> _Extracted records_

□ □ □ □ □ □ □

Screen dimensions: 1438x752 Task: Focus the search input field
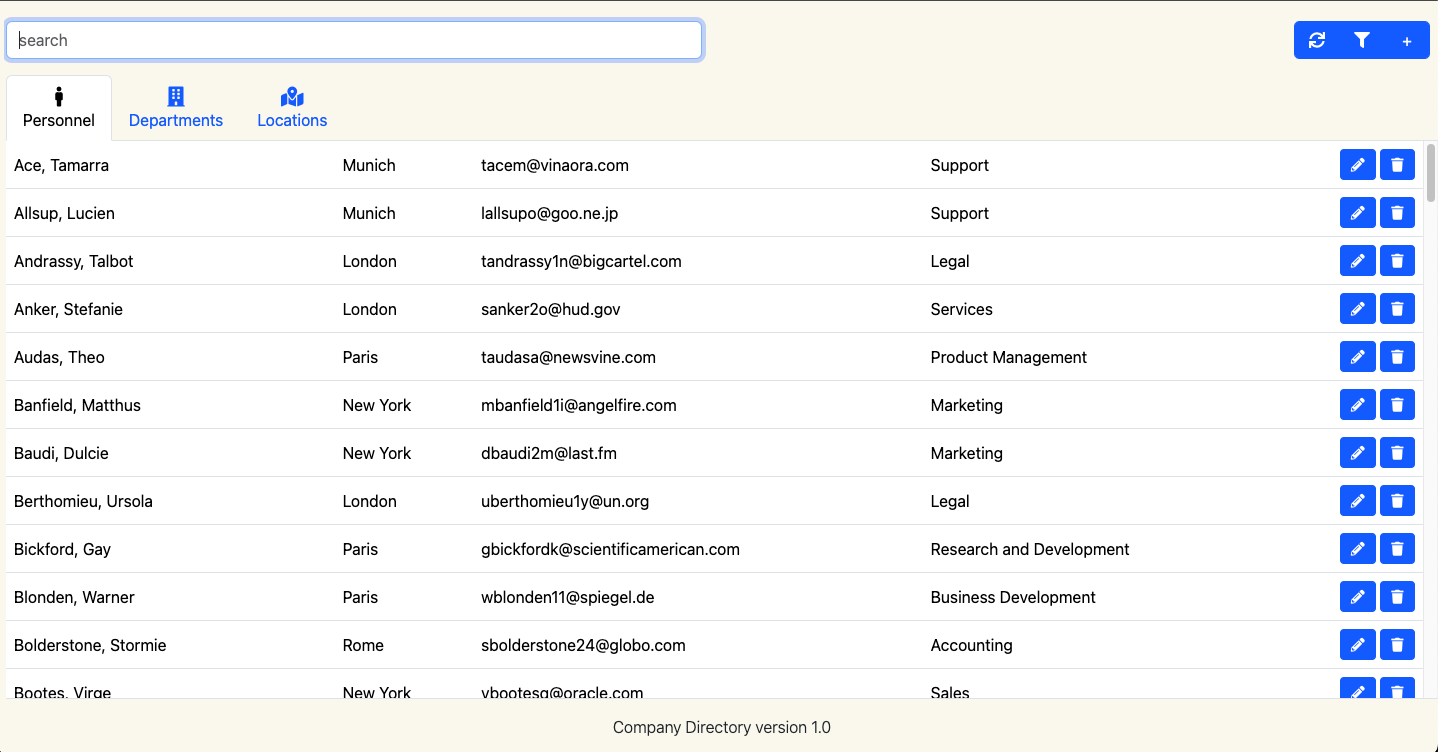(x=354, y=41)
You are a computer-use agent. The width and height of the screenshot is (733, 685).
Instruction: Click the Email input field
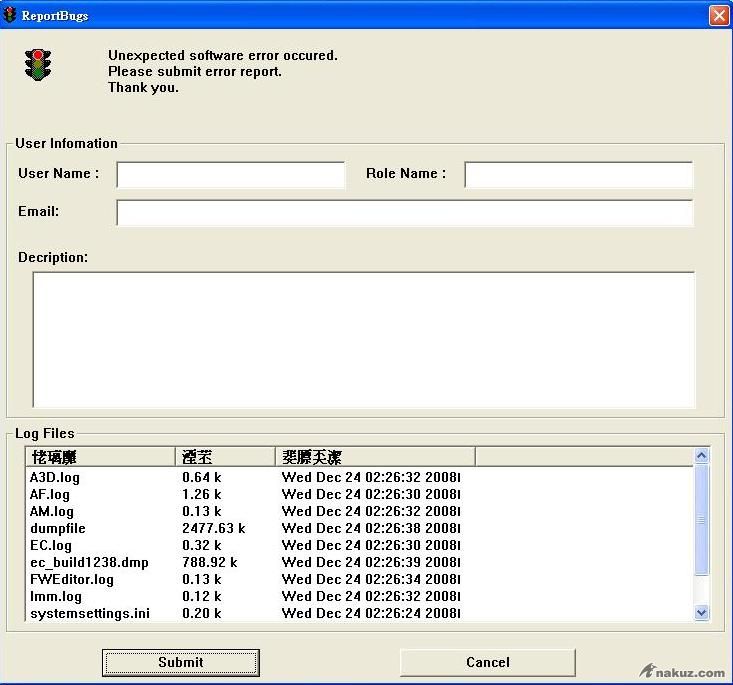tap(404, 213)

□ □ □ □ □ □ □

Could you repeat all of the entries exactly, without the pictures?

Screen dimensions: 1438x752 Task: Focus the search input field
(x=354, y=41)
You are a computer-use agent. The width and height of the screenshot is (733, 685).
Instruction: Click the Email input field
tap(404, 213)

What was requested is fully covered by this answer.